What is asked -
(A) Answer these from the passage on the Casualty Actuarial Society:
(i) In what year did the society adopt its present name?
(ii) Who was the society's first president?
(iii) What are the two levels of CAS membership?
(B) Transcribe part of the passage on the Casualty Actuarial Society, beginning at the words "The CAS was" and stopping after "around the world.".

═════ Selected extract

The Casualty Actuarial Society (CAS) is a professional society of actuaries specializing in property and casualty insurance.

The two levels of CAS membership are Associate (ACAS) and Fellow (FCAS). Requirements for these levels of membership include a comprehensive series of exams. Topics covered in the exams include statistics, mathematics, finance, economics, insurance, enterprise risk management, and actuarial science. Another class of CAS membership, Affiliate, includes qualified actuaries who practice in property-casualty insurance but do not meet the qualifications to become an Associate or Fellow.

History
The society was founded in 1914 and originally named the Casualty Actuarial and Statistical Society. The present name was adopted in 1921. The society's first president was I. M. Rubinow, who played a key role in its formation. There were 97 founding members of the society.

The CAS was at first primarily concerned with problems of workers compensation insurance, which was introduced in the U.S. in the early 20th century. Eventually members of the society worked on all types of property-casualty insurance, including coverages for automobiles, homes and businesses. The society has now grown to over 9,100 members. Although the majority of members live and practice in the United States, there are CAS members in more than 25 countries around the world.

Members of the CAS are employed by insurance companies, reinsurance companies, insurance brokers, educational institutions, ratemaking organizations, state insurance departments, the federal government, independent consulting firms, and non-traditional employers. There are a number of regional affiliates of the CAS, along with several special interest sections. , there are 4,015 Fellows, 1,817 Associates, and 20 Affiliate members of CAS.

══════════
═════ Data rows

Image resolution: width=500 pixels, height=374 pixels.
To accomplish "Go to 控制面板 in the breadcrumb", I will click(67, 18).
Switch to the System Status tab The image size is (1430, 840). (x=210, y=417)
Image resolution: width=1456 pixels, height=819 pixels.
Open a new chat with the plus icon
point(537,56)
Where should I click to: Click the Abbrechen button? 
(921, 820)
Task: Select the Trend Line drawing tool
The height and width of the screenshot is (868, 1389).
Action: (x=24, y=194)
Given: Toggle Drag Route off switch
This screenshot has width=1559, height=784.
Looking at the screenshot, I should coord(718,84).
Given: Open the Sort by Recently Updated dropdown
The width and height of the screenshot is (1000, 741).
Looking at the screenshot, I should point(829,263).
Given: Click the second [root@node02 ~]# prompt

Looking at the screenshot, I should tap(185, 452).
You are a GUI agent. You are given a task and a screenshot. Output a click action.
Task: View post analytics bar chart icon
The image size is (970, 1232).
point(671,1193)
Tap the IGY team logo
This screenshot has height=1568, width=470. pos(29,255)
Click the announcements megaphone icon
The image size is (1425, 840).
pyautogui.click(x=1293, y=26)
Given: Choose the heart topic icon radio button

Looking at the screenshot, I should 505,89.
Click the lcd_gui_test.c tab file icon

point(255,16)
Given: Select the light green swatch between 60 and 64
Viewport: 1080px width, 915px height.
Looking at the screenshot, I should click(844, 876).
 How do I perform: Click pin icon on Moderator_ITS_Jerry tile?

══════════

Answers for the exercise -
(A)
(i) 1921
(ii) I. M. Rubinow
(iii) Associate (ACAS) and Fellow (FCAS)

(B)
The CAS was at first primarily concerned with problems of workers compensation insurance, which was introduced in the U.S. in the early 20th century. Eventually members of the society worked on all types of property-casualty insurance, including coverages for automobiles, homes and businesses. The society has now grown to over 9,100 members. Although the majority of members live and practice in the United States, there are CAS members in more than 25 countries around the world.